Simple Linear Regression

In the ACTIVE study, we have data on verbal ability at two times (hvltt and hvltt2). To investigate the relationship between them, we can generate a scatterplot using hvltt and hvltt2 as shown below. From the plot, it is easy to observe that those with a higher score on hvltt tend to have a higher score on hvltt2. Certainly, it is not difficult to find two people where the one with higher score on hvltt  has a lower score on hvltt2. But in general hvltt and hvltt2 tend to go up and down together.

Furthermore, the association between hvltt and hvltt2 seems to be able to be described by a straight line. The red line in the figure is one that run across the points in the scatter plot. The straight line can be expressed using

\[hvltt2 = 5.19 + 0.73*hvltt\]

It says multiplying one's test score (hvltt) at the first occasion by 0.73 and adding 5.19 predict his/her test score (hvltt2) at the second occasion.

> usedata('active')
> attach(active)
> plot(hvltt, hvltt2)
> abline(5.19, 0.73, col='red')
> 

Simple regression model

A regression model / regression analysis can be used to predict the value of one variable (the dependent or outcome variable) on the basis of other variables (the independent and predictor variables). Typically, we use \(y\) to denote the dependent variable and \(x\) to denote an independent variable.

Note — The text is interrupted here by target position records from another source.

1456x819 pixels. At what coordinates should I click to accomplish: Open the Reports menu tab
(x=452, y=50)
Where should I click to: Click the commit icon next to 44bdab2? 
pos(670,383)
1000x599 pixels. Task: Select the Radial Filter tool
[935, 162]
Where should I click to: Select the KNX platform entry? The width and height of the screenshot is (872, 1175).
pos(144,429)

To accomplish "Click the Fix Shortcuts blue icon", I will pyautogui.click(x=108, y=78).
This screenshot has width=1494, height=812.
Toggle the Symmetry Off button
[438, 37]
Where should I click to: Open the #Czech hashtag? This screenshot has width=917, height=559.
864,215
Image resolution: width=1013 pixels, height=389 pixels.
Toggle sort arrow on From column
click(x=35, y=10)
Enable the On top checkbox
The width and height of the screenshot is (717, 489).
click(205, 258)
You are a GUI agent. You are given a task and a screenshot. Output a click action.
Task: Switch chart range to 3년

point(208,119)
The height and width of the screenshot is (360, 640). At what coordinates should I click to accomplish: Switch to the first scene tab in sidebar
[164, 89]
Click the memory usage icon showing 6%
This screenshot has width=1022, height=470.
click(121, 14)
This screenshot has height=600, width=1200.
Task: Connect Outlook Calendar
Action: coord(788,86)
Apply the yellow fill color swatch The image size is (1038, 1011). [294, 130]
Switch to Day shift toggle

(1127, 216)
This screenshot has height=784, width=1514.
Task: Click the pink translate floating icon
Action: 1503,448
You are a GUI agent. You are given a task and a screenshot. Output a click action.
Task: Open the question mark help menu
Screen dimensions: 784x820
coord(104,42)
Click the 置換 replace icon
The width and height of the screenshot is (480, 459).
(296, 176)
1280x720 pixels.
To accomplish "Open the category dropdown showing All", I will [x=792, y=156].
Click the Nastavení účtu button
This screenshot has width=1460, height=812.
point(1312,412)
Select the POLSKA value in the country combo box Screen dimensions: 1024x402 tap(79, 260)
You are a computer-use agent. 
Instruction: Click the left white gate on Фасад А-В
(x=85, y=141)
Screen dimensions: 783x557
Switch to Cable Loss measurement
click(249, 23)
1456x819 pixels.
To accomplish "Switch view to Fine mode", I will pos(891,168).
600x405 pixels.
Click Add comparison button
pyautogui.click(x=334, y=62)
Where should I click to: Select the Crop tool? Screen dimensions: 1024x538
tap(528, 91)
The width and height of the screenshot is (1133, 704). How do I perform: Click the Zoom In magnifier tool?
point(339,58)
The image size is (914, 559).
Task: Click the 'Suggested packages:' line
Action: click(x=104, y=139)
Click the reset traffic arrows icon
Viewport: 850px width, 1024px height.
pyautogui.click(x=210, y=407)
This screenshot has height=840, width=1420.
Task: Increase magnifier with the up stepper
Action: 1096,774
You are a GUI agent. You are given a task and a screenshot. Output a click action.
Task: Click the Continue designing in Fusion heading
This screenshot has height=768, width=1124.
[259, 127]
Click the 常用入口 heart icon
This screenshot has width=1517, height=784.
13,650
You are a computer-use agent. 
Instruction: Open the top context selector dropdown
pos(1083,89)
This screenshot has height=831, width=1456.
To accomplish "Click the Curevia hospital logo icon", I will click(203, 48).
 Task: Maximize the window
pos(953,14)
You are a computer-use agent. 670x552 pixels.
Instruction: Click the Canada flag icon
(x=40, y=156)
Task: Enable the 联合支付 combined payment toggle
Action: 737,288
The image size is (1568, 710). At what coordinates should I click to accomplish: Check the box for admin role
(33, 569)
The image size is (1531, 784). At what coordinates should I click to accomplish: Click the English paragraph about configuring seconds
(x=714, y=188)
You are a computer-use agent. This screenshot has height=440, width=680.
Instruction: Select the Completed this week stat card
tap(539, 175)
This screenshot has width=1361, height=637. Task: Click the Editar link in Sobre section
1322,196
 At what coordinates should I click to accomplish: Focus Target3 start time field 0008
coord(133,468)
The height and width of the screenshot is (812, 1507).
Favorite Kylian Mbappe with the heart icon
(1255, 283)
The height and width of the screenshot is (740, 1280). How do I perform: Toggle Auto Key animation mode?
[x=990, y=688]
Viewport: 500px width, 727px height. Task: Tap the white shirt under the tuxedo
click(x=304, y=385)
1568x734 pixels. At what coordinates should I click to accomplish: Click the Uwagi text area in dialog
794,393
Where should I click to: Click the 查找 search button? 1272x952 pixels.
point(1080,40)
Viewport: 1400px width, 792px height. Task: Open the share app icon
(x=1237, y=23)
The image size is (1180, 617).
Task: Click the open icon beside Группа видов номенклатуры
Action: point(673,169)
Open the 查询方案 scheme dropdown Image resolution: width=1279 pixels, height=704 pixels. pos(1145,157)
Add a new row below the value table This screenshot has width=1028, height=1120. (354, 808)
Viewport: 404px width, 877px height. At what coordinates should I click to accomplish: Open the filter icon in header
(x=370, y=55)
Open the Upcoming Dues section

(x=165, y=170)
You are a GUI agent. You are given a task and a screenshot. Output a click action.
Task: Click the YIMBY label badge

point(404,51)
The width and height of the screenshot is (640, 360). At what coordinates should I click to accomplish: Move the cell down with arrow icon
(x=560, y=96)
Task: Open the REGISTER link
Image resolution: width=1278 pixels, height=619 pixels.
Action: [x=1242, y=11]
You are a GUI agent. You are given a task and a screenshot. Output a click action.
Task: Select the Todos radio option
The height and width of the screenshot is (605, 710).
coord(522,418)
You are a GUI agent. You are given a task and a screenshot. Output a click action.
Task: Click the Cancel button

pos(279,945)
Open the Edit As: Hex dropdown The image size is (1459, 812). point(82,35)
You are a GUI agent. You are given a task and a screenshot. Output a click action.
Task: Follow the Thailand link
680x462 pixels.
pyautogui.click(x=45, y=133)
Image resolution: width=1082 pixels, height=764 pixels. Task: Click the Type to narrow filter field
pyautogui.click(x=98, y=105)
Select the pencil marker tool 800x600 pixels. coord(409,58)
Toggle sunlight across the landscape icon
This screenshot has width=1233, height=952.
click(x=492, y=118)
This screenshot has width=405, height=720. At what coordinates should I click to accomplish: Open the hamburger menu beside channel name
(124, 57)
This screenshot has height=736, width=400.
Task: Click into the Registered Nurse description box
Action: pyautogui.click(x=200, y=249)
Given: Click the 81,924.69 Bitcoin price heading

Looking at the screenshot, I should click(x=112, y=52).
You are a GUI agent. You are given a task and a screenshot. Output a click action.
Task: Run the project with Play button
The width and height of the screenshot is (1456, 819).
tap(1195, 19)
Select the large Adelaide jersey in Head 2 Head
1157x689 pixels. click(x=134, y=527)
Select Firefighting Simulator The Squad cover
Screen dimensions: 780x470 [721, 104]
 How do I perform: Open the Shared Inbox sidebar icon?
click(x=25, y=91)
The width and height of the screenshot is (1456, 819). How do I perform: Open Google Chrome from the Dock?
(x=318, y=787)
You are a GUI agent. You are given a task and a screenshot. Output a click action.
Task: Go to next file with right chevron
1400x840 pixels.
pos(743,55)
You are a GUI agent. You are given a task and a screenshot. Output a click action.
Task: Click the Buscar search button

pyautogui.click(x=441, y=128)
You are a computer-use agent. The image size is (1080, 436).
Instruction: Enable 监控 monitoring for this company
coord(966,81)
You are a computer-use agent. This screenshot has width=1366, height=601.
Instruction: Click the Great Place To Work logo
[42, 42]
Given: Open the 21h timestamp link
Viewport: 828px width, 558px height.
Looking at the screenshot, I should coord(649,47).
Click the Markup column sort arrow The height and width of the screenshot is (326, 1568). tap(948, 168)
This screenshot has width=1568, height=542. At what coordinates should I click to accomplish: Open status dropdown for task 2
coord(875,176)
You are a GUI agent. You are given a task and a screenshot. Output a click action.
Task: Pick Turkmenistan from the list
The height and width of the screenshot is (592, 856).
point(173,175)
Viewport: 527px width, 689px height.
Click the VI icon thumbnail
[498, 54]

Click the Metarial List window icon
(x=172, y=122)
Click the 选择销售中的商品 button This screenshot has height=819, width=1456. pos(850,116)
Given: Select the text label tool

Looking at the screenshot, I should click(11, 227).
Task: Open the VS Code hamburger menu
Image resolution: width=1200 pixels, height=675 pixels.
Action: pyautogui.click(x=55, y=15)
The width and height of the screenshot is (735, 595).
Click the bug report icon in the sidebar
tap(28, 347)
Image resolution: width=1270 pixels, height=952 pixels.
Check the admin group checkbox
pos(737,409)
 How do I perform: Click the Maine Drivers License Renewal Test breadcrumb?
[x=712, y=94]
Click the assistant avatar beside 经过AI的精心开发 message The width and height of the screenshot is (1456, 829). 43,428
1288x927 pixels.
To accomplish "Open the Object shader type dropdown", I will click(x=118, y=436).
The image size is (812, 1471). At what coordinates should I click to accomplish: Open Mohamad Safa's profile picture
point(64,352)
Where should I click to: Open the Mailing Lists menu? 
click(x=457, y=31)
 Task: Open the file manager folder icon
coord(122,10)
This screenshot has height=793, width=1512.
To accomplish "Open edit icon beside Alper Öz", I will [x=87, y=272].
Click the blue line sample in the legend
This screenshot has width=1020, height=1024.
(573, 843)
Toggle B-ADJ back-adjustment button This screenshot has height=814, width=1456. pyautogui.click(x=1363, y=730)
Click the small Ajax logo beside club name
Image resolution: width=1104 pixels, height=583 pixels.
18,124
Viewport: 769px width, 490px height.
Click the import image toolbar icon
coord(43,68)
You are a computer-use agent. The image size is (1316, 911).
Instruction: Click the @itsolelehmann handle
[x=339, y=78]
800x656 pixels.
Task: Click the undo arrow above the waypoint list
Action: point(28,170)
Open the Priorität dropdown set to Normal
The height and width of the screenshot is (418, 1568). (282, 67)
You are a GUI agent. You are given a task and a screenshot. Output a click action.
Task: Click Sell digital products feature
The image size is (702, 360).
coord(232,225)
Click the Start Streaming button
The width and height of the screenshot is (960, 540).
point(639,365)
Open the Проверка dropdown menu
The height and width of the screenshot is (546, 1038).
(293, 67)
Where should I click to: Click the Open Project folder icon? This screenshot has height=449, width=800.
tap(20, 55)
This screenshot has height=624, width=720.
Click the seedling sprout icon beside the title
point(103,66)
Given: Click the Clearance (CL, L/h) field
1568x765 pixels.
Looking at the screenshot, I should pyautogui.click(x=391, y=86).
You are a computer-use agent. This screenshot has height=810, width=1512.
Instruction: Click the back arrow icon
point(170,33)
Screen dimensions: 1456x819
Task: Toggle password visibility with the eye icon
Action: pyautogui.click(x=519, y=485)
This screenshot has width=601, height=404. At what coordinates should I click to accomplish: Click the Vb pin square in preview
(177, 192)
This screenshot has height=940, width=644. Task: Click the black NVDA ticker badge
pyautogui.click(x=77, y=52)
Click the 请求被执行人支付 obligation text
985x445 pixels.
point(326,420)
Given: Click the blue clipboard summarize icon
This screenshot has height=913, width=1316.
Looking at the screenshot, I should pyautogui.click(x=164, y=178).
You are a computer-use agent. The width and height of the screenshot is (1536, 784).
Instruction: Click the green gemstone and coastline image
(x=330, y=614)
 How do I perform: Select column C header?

The simple linear regression model for the population can be written as

\[y = \beta_0 + \beta_1 x + \epsilon\]

where

  • \(\beta_0\) is called the intercept, which is also the average value of \(y\) when \(x=0\). 
  • \(\beta_1\) is called the slope, which is the change in \(y\) given the unit change in \(x\). Therefore, it is also called rate of change.
  • \(\epsilon\) is a normal error that is often assumed to have a normal distribution with mean 0 and unknown variance \(\sigma^2\). This term represents the part of information in \(y\) that cannot be explained by \(x\).

Parameter estimation

In practice, the population parameters $\beta_0$ and $\beta_1$ are unknown. However, with a set of sample data, they can be estimated. One often used estimation method for regression analysis is called least squares estimation method. We explain the method here.

Let the model below represent the estimated regression model:

\[ y = b_0 + b_1 x + e \]

where 

  • \(b_0\) is an estimate of the population intercept \(\beta_0\)
  • \(b_1\) is an estimate of the population slope \(\beta_1\)
  • \(e\) is the residual, which estimate \(\epsilon\).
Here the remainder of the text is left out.